Of course, not all dividend stocks are equally good investments, even when they offer the same (or similar) yields. Chuck Carnevale lays out several questions worth asking in this post, including:

  • Are the dividends growing, and if so, at what rate and how consistently and for how long?
  • Have they ever cut their dividend, and if they did, why?
  • What about the payout ratio; is it reasonable and is it increasing or decreasing?
  • What has been the cumulative total amount of dividends paid over a given period of time?
  • What has been the nominal yield and yield on cost (growth yield) that the stock has delivered?
"Make sure free cash flow covers most or all of the dividend payments made...over the past few years and quarters," says Nicholas Southwick Levis. If debt is the primary resource for a company's dividend payments you're likely looking at a dividend--or even a company--at risk.

Maximizing Dividend Returns

Don't overlook valuation when choosing dividend stocks. Past, present and future earnings will all have a significant impact on the size and distribution of a company's dividend. Price-to-book ratio can also  help you gauge the upside potential of a dividend stock by allowing you to determine which stocks are undervalued.

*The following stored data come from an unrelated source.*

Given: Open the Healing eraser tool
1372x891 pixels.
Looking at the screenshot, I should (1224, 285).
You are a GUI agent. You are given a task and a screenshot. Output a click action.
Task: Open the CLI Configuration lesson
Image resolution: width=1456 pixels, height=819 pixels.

Seasoned dividend investors often also look to own a mix of high yielding stocks, for immediate, richer payouts, alongside dividend growth stocks, which though sparsely paid out at the time of purchase hold the promise of future lucrative increases. "The dividend growth investment strategy has held up under severe questioning," says proponent David Van Knapp, here.

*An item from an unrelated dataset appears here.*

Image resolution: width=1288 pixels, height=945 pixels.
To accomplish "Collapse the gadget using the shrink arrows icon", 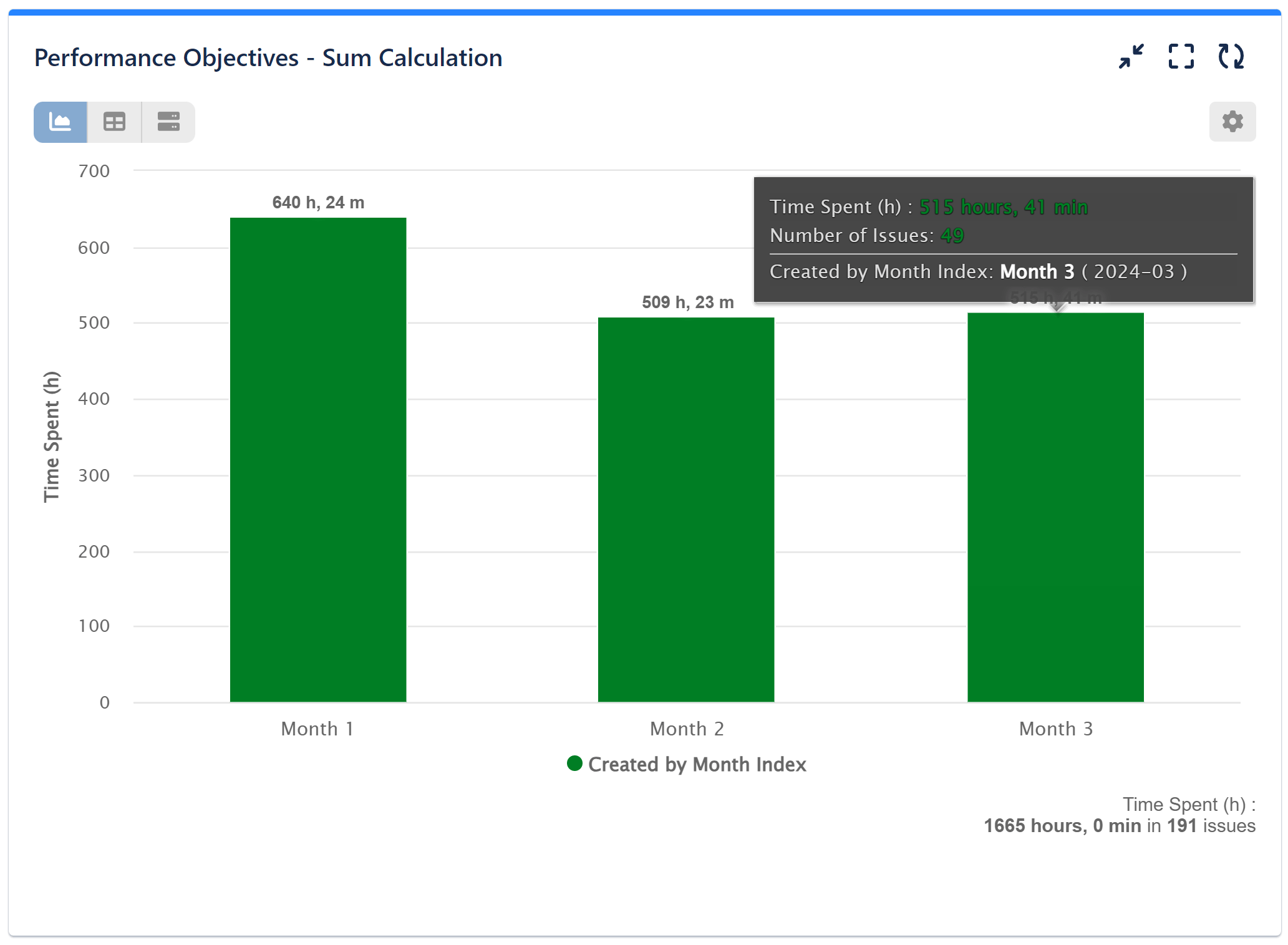I will (x=1131, y=57).
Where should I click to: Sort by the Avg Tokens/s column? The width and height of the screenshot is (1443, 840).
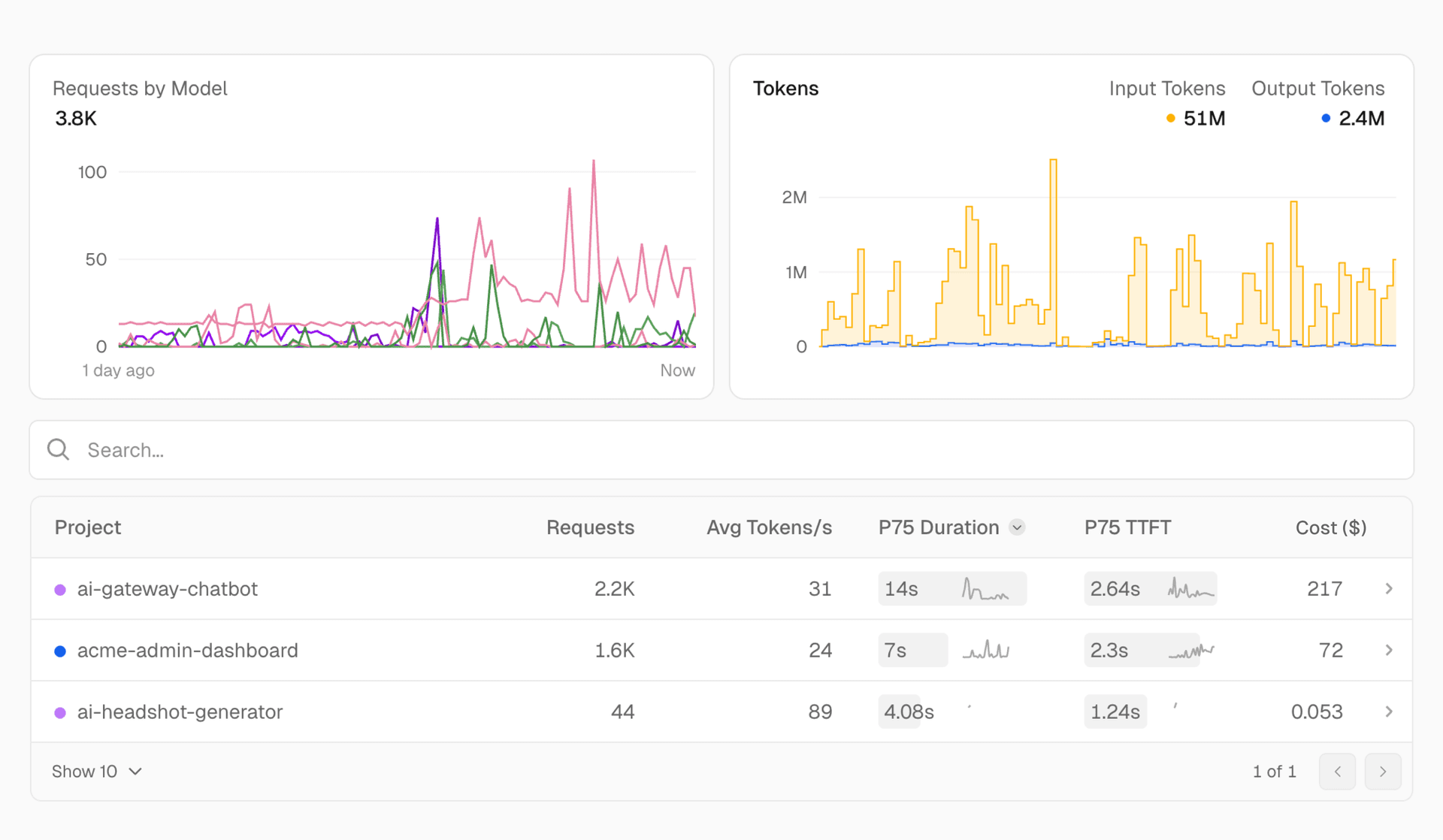[x=768, y=527]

Reinvesting dividends can significantly increase your holdings, not to mention your yield on cost. According to David Fish in DRIPS Are for Kids (And All Kinds of Grownups Too), there are hundreds of companies--including such Dividend Champions as Abbott (NYSE:ABT), PepsiCo (NYSE:PEP) and Johnson & Johnson (NYSE:JNJ) that sponsor Dividend Reinvestment Programs (DRIPS), obviating the need for a brokerage account.

More intrepid investors have also been known to use options to help boost income beyond dividends received.

Possible Pitfalls

Of course, there's no guarantee that a company will continue to increase or even pay its dividend. During particularly difficult years, many companies have been known to freeze or cut their dividend. Aficionados advocate selling a stock when it cuts its dividend, considering that the first sign of more troubles to come. However, when a dividend is frozen, it's recommended that one keep a closer eye on the stock to see if the dividend outlook might improve in upcoming quarters.

Alternative Dividend Vehicles

MLPs, or Master Limited Partnerships are similar to dividend stocks but often have significantly higher yields. Because of the way they're structured, MLPs are limited to certain types of businesses such as those involving the extraction or transportation of natural resources such as gas, oil and coal.

Rather than becoming equity holders, purchasers become limited partners (or unit holders), and receive quarterly required distributions, subject to a different set of tax ramifications than equity dividends.

Some investors are more comfortable with real estate. In that case, REITs, Real Estate Investment Trusts, which issue trust units rather than shares and usually own and manage different types of real estate properties including apartment units, shopping centers and/or office buildings might be for them. Distributions are made quarterly. Because REITs are required by law to 'pass along' or distribute 90% of their income, they don't pay taxes, which makes each unit holder responsible for the tax ramifications of their individual distributions.

What About Dividend Investing and Retirement?

A portfolio flush with dividend paying stocks--if smartly managed--can generate reliable income for years. No surprise then, that retirees have always been drawn to these equities. But a well plotted, well planned dividend stock portfolio can be the ace in the hole of any investor, no matter how distant their retirement may be as Dividend Growth Investor succinctly lays out in The Case for Dividend Investing in Retirement. Dividend stocks, he says, are "a must own asset class not only for the retired investor who needs income for the next three or four decades, but also for the investor who expects to retire in 30 or 40 years."